## [Zadania do wykonania]
A: Ile procent szans rozmówca we fragmencie wywiadu o lobbingu dawał projektowi rozwiązań dla małej działalności gospodarczej?
B: Proszę kontynuować fragment wywiadu o lobbingu od miejsca, w którym się urywa.

## [Fragment do przeczytania]
--*--

To pytanie do polityków, oni kierują się rozmaitymi przesłankami.
No właśnie. Są wątpliwości, czy rząd poprze taki system.
Nie wiem. Jak zaczynaliśmy lobbować za rozwiązaniami dla małej działalności gospodarczej, to w czasie pierwszej dyskusji na ten temat Morawiecki nie chciał ze mną rozmawiać. A rok później te rozwiązania trafiły do parlamentu. A ja dawałem temu projektowi 10 procent szans... Rozmaite czynniki, również pozamerytoryczne odgrywają tu olbrzymią rolę.
Może z posłami lepiej się współpracuje? Nie ściągają na siebie tyle uwagi, co ministrowie.

--*--

## [Surowe dane]
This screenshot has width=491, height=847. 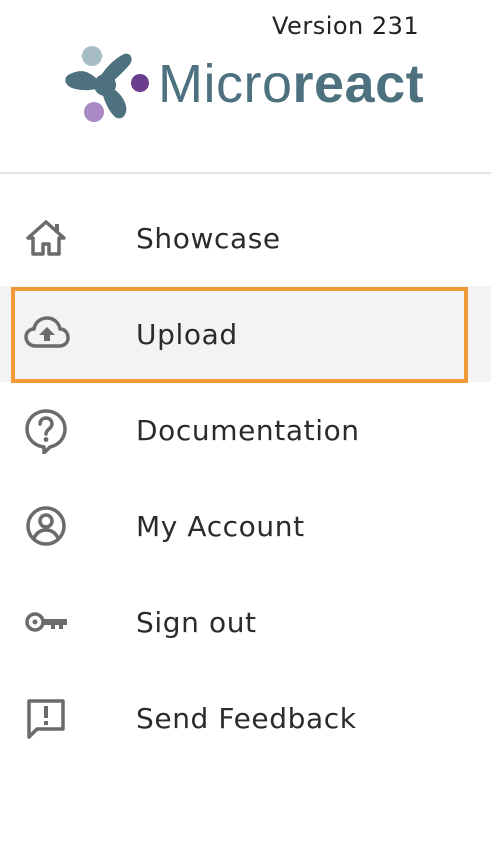 I want to click on microreact-logo: Microreact, so click(x=244, y=84).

--*--

## [Oczekiwane odpowiedzi]
A: 10 procent.

B:
Posłowie to w większości rozsądni ludzie. Nie tylko w tym zespole, ale w każdej partii. Z kimkolwiek bym nie rozmawiał, słyszę: no tak, rzeczywiście, system podatkowy jest zły. Albo: tak, obciążenia podatkowe są zbyt duże.
No to, jak na biznesmena przystało, proszę oszacować, jakie mam szanse na podwyżkę.
O, Boże!... Niech pan przestanie. Nie powiem panu, bo nie wiem. Prosty cham jestem z Podlasia, skąd mam takie rzeczy wiedzieć?!... (śmiech)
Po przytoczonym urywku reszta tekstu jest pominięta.